Bermuda: Country and Foreign Investment
Population, Language and Culture
This page was last updated on 1 August 2019.
In 1505, the islands were discovered by accident, by Juan de Bermúdez, who is naturally the source of the islands’ name. Bermuda was colonised by the British in 1612 as the ‘key to the West Indies’. Three years later the founders of the Bermuda Company assumed the island's government and divided it up into parishes named after the company's principal investors. Bermuda is the oldest British colony and has the oldest parliament in the Western hemisphere.

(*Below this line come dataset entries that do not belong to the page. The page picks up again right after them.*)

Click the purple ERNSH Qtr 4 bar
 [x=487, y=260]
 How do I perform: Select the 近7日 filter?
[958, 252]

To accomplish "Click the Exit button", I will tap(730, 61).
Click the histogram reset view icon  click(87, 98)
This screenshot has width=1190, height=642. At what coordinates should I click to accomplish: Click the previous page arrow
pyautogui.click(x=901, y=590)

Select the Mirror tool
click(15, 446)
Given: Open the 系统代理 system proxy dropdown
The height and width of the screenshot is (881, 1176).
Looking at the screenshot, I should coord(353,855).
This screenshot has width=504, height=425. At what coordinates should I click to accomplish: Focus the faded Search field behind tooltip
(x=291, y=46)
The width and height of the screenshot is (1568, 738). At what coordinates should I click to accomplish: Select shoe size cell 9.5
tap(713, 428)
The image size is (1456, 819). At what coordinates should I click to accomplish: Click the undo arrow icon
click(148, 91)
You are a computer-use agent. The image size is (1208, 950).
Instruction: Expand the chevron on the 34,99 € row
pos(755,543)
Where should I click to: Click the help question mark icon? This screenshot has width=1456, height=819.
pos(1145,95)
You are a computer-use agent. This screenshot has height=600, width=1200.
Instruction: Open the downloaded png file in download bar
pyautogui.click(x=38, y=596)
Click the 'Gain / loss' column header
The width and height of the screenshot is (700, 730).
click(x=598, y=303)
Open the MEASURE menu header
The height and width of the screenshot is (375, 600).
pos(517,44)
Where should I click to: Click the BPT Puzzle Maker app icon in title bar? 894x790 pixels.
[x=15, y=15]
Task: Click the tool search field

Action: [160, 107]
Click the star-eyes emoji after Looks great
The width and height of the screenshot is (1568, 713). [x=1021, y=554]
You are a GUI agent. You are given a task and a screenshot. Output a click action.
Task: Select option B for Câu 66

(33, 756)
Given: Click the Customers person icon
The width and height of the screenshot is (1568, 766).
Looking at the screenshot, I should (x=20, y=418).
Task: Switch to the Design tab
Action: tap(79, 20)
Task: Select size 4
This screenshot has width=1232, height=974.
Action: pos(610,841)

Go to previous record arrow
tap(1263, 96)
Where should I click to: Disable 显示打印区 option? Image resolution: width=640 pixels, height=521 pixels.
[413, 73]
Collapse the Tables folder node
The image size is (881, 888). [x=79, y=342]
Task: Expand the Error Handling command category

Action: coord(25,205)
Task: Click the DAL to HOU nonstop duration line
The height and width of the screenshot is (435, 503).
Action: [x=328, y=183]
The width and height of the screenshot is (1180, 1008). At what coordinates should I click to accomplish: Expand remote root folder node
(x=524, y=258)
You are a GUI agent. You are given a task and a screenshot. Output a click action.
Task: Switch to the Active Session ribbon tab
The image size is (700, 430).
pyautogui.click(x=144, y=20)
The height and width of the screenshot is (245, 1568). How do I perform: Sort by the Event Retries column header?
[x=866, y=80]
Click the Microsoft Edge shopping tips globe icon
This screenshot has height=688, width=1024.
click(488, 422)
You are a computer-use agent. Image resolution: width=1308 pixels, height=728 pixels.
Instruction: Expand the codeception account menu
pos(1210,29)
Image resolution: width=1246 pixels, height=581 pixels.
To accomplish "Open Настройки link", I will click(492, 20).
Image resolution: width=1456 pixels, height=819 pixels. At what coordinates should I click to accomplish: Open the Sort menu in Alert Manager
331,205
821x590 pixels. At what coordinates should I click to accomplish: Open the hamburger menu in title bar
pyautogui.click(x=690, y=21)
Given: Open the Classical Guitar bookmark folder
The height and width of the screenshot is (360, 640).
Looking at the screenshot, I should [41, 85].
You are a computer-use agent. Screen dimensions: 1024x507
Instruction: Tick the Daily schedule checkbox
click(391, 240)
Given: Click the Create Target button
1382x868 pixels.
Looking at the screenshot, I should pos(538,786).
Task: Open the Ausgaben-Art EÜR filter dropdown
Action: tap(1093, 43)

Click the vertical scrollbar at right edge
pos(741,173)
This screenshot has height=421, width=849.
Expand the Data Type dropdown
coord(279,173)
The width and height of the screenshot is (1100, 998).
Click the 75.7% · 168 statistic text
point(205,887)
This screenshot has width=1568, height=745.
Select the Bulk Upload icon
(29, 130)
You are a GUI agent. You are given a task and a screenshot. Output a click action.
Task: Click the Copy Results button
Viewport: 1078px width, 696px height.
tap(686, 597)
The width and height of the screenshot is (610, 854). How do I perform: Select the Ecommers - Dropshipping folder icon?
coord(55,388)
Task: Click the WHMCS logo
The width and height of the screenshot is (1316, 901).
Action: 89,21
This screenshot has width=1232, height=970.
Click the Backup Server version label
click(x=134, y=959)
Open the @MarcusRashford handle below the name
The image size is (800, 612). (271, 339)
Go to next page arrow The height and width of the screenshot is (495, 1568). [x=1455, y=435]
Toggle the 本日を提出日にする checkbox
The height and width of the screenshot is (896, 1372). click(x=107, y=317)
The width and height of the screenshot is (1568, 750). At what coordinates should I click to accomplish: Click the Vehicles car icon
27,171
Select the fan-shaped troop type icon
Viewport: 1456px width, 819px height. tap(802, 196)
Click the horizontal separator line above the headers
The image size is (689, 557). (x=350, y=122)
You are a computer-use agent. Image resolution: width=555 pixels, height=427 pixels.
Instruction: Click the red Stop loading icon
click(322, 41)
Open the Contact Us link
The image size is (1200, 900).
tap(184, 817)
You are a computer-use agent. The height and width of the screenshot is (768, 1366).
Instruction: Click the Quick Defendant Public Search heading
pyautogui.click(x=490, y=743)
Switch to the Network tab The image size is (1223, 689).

In 1670 the rule of the Bermuda Company ended, with Charles II of England taking direct control. Since 1950 the resident civilian population has steadily increased. The ethnic composition is mostly mostly of English, Portuguese and West Indian descent. Around 2010 there was then a brief period of population decline, though it is rising again now.
Bermudian standard time is 4 hours behind GMT and 1 hour ahead of US Eastern time. There is daylight saving time from April to October.
English is the official language, with Portuguese is spoken by a minority of those descending from Cape Verdean and Azorean migrants. Bermuda was once referred to as the Isle of Devils because of the many ships wrecked there (hence the stories of a ‘Bermuda Triangle’). William Shakespeare based his play The Tempest on the wreck of the British flagship Sea Venture which set sail in 1609 carrying supplies to Virginia Colony in North America. The ship was wrecked near the shores of Bermuda during a storm and the survivors discovered the island, its lush fruits and wildlife.
Bermuda has since developed as a tropical haven for tourists with beautiful beaches, gardens, golf courses and quaint harbours. Nightlife centres on the larger towns of Hamilton and St George. Bermudians like to boast that there is no illiteracy, no unemployment and no income tax.